Decide On “Dark Data” Treatment
After we have a quantitative estimation of these data, impact estimation, probable cause, and classification, we can decide what to do with them. Generally speaking, we have to choose from the following alternatives:
- Let them be – when quantity/impact is irrelevant
- Keep them at a minimum – when we need them, but not for a long period of time
- Delete them – when nobody sees a use for them, or they are causing more trouble
- Archive them – when they are not needed for operational purposes, but there are legal requirements to keep them
- Organize them – when these could be useful for a certain function
- Improve quality when possible
- Process them – when these would be useful, but not in actual format/status
Of course, the decision is not always obvious, but the keywords used in classification could give a hint about the needed actions.
For example:
Abandoned, awaiting, disregarded, ignored – ask the intended usage owners to decide: delete/organize for use
Broken, fragmentary, incomplete, inconsistent, insignificant, counterproductive, impractical irrelevant – delete
Negligible – delete or let them be
Disorganized, irreconcilable, incongruent – label, analyze, then decide
Hidden, masked meaningless, omitted, too complex – analyze possible usage, then decide
Inaccessible – get access and analyze or delete/archive
Implement measures to avoid or minimize dark data volume and impact
After we have treated the data, it would be more efficient to implement the needed changes into the business processes or IT systems configuration in order to minimize these “dark data”, or at least to identify them in due time, for proper treatment.
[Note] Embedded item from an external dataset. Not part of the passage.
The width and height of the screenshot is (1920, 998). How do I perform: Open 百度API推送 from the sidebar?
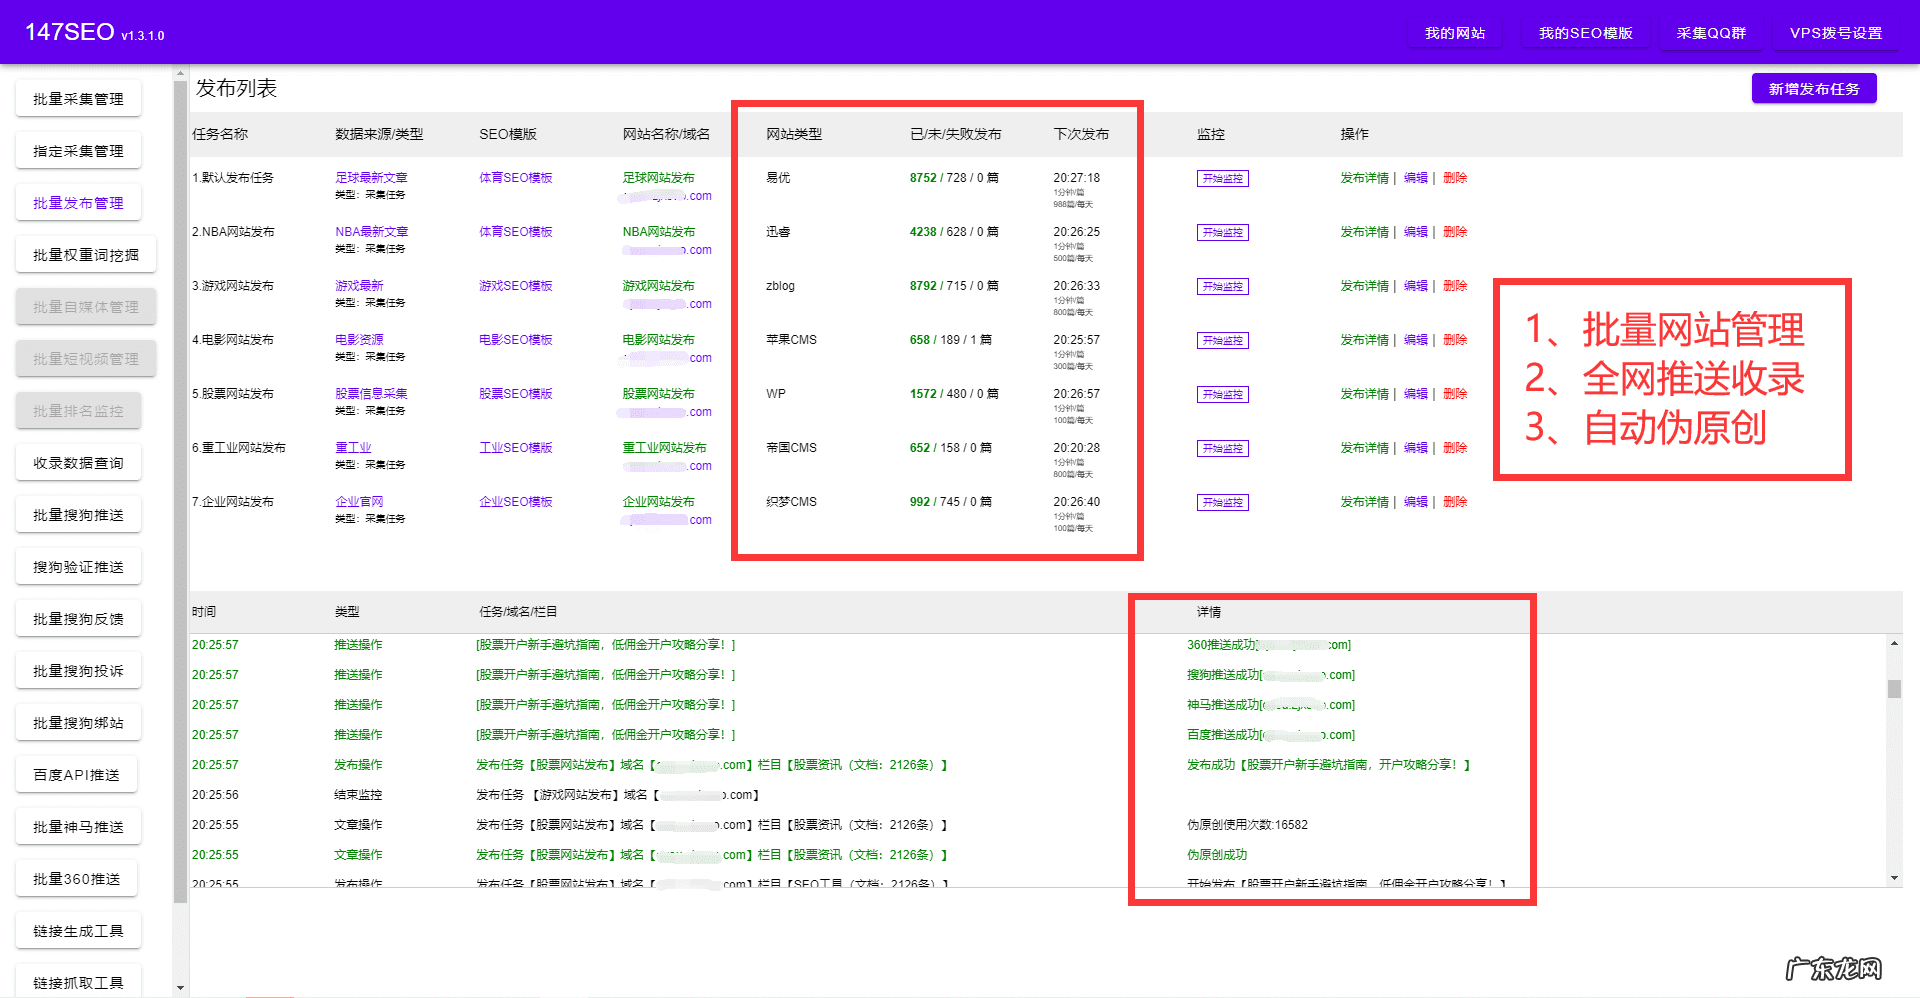pyautogui.click(x=76, y=775)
Implementation of data management and governance framework, in case one is not implemented, would definitely make this process easier, or some categories would not even be present, being discovered and treated, in due time.
In case you have one, after this effort, it would be useful to update your business glossary, data dictionary and catalog.
Continuous Monitoring Of “Dark Data” Categories
It seems we have done everything that needed to be done. Not quite. There still remains one activity to be performed: to monitor the “dark data” existent in our business environment. IT systems are continuously changing, and business processes change as well, not to mention people. As a result, what yesterday was under control, tomorrow could become a problem. Monitoring those we know about, or overall categories, like application logs, implementing similar controls for new systems or initiatives, as soon as possible, could save us a lot of time and money.